[VORLIEGENDER TEXT]:
::::

Wiederentdeckung einer verlorenen Spur

Das Œuvre des "Erzhumanisten" Konrad Celtis

Von Barbara LeupoldRSS-Newsfeed neuer Artikel von Barbara Leupold

Besprochene Bücher / Literaturhinweise

Die im Jahre 2003 erschienene Studie "Konrad Celtis und das Projekt der deutschen Dichtung" begibt sich "auf die Suche nach einer verlorenen Spur" der deutschen Literaturgeschichte. Celtis ist, so stellt Jörg Robert gleich zu Beginn seines umfassenden wie informativen Einführungskapitels fest, "eine der großen, neu zu entdeckenden Anfangsfiguren deutscher Literaturgeschichte", eine "Schlüsselfigur des frühen Humanismus" und ein "Archeget einer deutschen Nationalliteratur". "Neu und wegweisend" sind Celtis' "Bemühungen, in der Nachfolge des italienischen Humanismus planmäßig antike Gattungen, Diskurse und Sozietätsformen in die deutsche Literatur einzuführen". Der 1459 in Wipfeld bei Schweinfurt geborene und 1508 in Wien gestorbene Dichter und Gelehrte gilt Robert als Initiator, als Impulsgeber, als Programmgestalter, ja als Auftakt einer "literarischen Neuzeit", als Neubegründer der Dichtung in Deutschland. Laut Robert lassen sich in Celtis' universalhumanistischem Œuvre "wie in einem Brennglas Formen und Diskurse beobachten, die in der Folgezeit einem Gesetz der Ausdifferenzierung folgend zunehmend in getrennten Sektoren von Literatur und Wissenschaft verhandelt werden".

::::

[GEZEIGTE AUFLISTUNG]:
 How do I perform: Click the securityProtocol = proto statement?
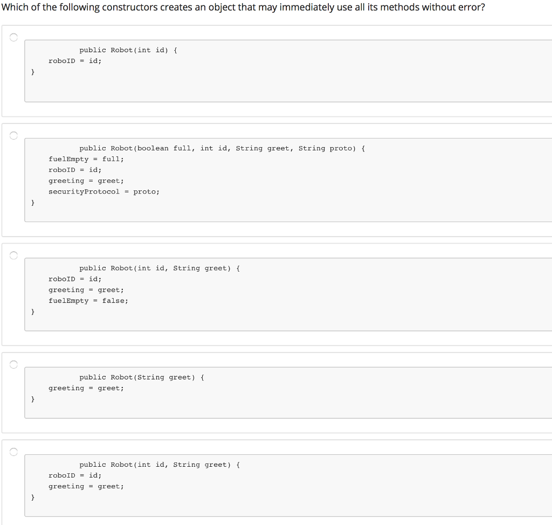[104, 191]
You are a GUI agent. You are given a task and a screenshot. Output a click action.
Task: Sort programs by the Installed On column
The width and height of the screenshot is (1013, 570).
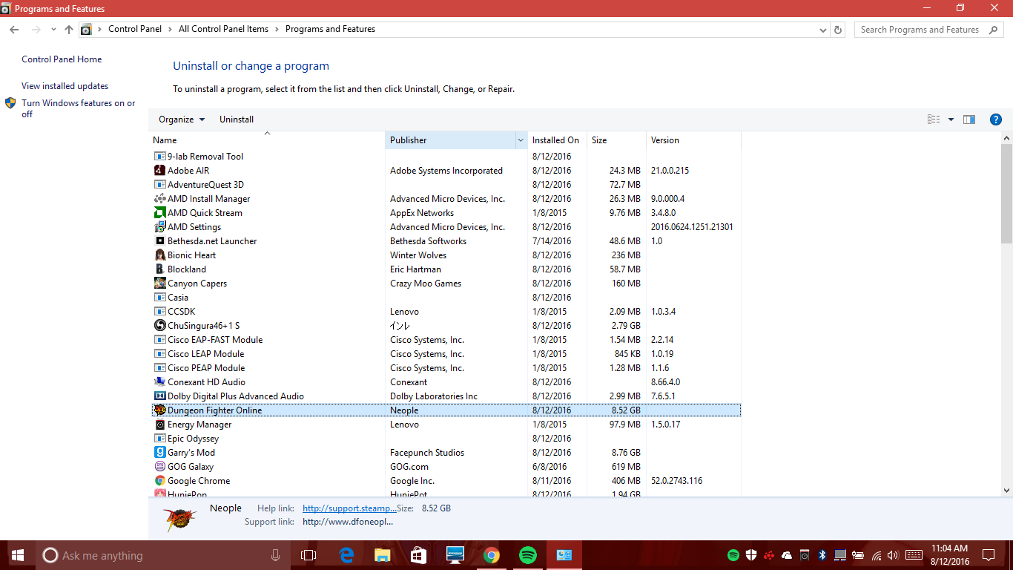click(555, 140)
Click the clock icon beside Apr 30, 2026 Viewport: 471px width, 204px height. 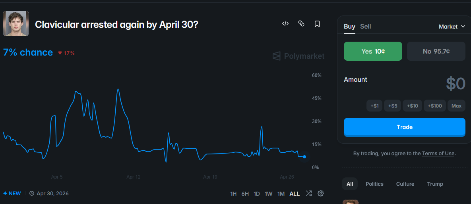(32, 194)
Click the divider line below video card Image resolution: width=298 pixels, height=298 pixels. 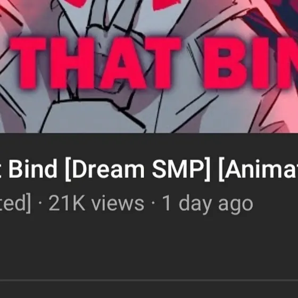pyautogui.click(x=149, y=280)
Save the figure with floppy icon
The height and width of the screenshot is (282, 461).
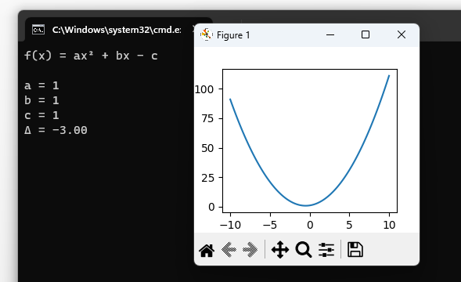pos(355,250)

::::

[ZU ERLEDIGENDE AUFGABEN]:
a) Wann und wo wurde Konrad Celtis laut dem Text über Celtis geboren?
b) Wie viele Zeilen der Auflistung enthalten das Wort "screenshot"? Nenne nur die Zahl.

[ANTWORTEN]:
a) 1459 in Wipfeld bei Schweinfurt.

b) 3